With the 2015 DSCSA “phase-one” launch date passed, and the 2017 “phase-two” deadline looming, serialization efforts are well underway across the supply chain. Beginning in November 2017, pharmaceutical products must be “marked with a national drug code, serial number, lot number, and expiration date in machine-readable and human-readable form” — and most manufacturers report being ready to meet this deadline.
The 2016 RxTrace U.S. Pharma Traceability Survey, which polled companies across the U.S. pharma supply chain and their solution providers, indicated that the majority of respondents were ready for the deadlines they had faced in 2015 and were feeling confident that they have enough time to take action to meet the next deadline.
As manufacturers arm themselves for a new level of traceabilty, many are opting for off-the-shelf control and information technology — such as vision, printing and checkweighing equipment, MES software and information-enabled programmable controllers — that will not complicate the information transfer needed for new serialization legislation.
Ramping up automation, moving towards continuous manufacturing and striving to meeting serialization mandates all result in huge volumes of data, which means data management is more important than ever before.
Langer points to the DIKW (data, information, knowledge, wisdom) Pyramid in order to explain the importance of data management. This concept stresses the need to elevate data to information, and then giving this information context to form knowledge that can be acted on. “Manufacturers need to pull data from equipment and give it context, elevating data to information, and using that for operational excellence.”
OSD OF THE FUTURE
The challenges faced by biologics in terms of development and production costs, drug delivery and a more complex biosimilar approval process, equate to continued relevancy for oral solid dosage drugs. In order to best capitalize on opportunities, OSD manufacturers are recognizing a universal need to ramp up efficiency and reduce waste.
According to Langer, “What’s driving all these moments is operational excellence. Manufacturers need, from a business perspective, to operate much more efficiently.
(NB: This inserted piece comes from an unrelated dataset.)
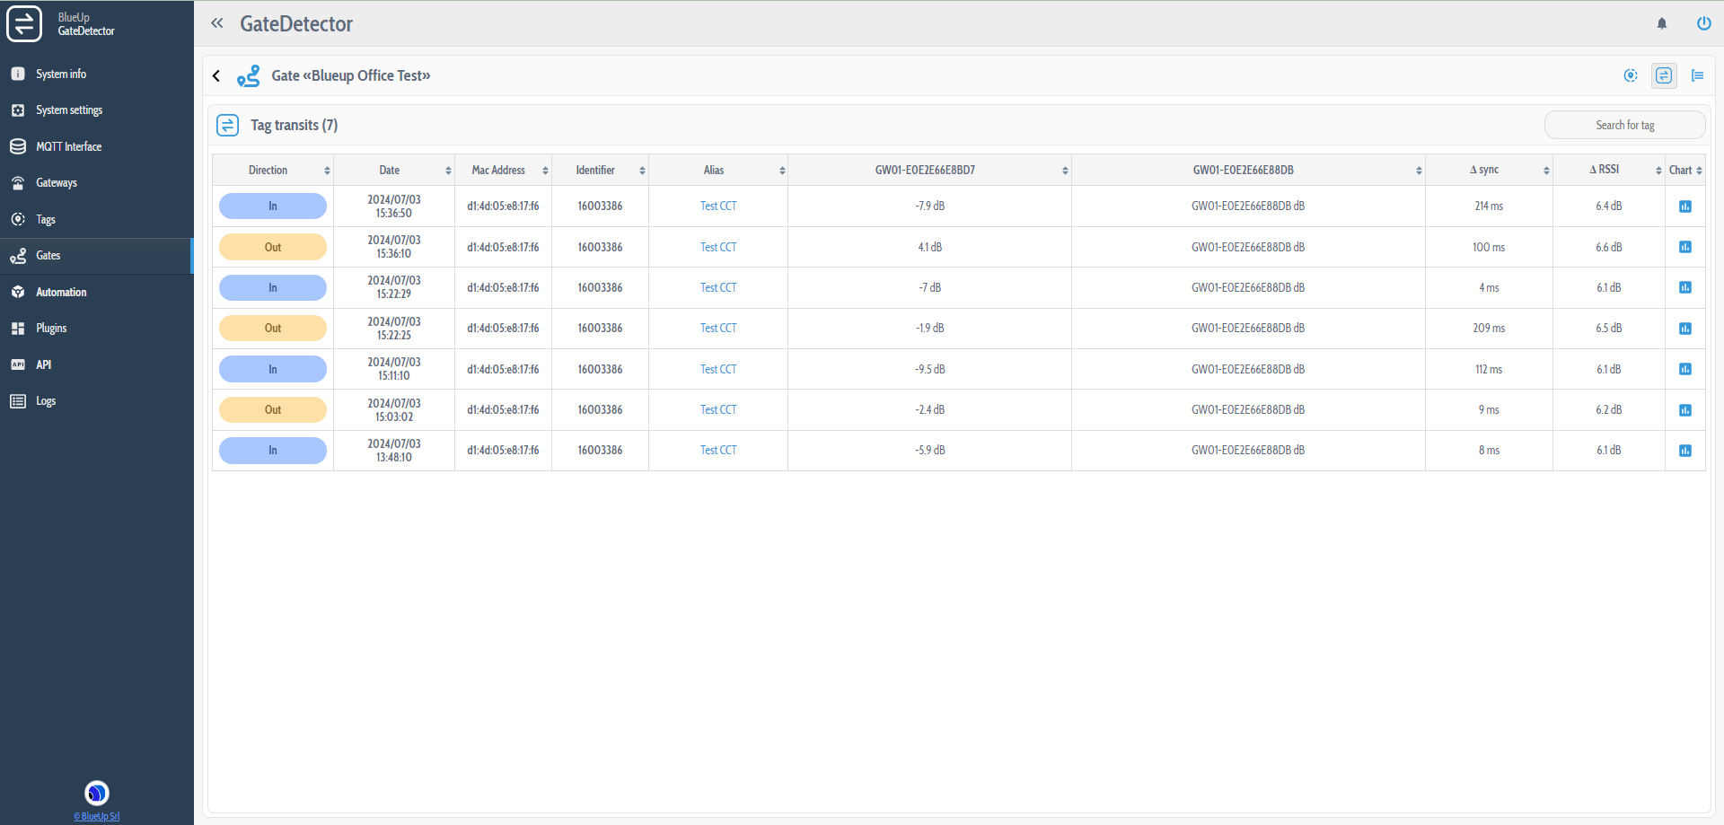Click the power logout icon
Viewport: 1724px width, 825px height.
(x=1702, y=24)
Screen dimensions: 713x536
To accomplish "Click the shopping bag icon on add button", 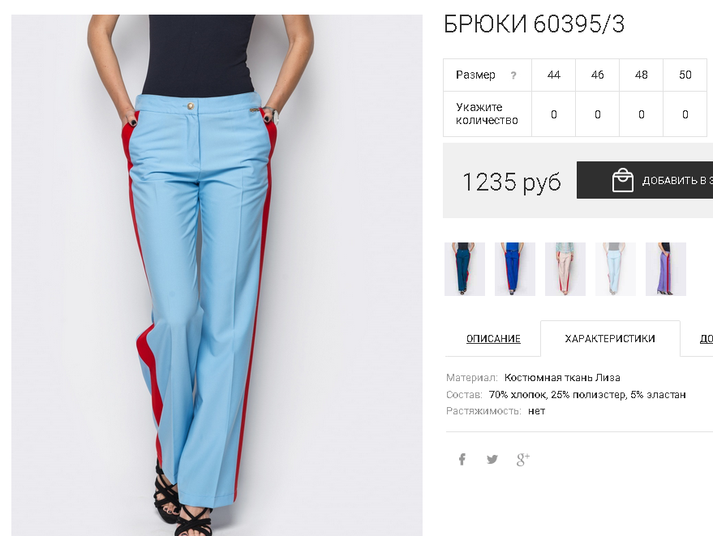I will [622, 180].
The reality is that manufacturers can get much more out of what they have in place already.”
Even if processes do not achieve full continuous manufacturing as industry defines it, steps in that direction — taken by both brand and generic OSD manufacturers — are proving to be of significant benefit across the industry.
Concludes DiProspero, “I am frequently asked about what the OSD facility of the future might look like. I believe that The Facility of the Future is going to be much more agile, flexible and efficient than it is today. How do we do that? Innovative design concepts, new technologies and unique solutions: pull that together – perhaps in the context of continuous manufacturing – and you’ve got something to take OSD into the next generation.”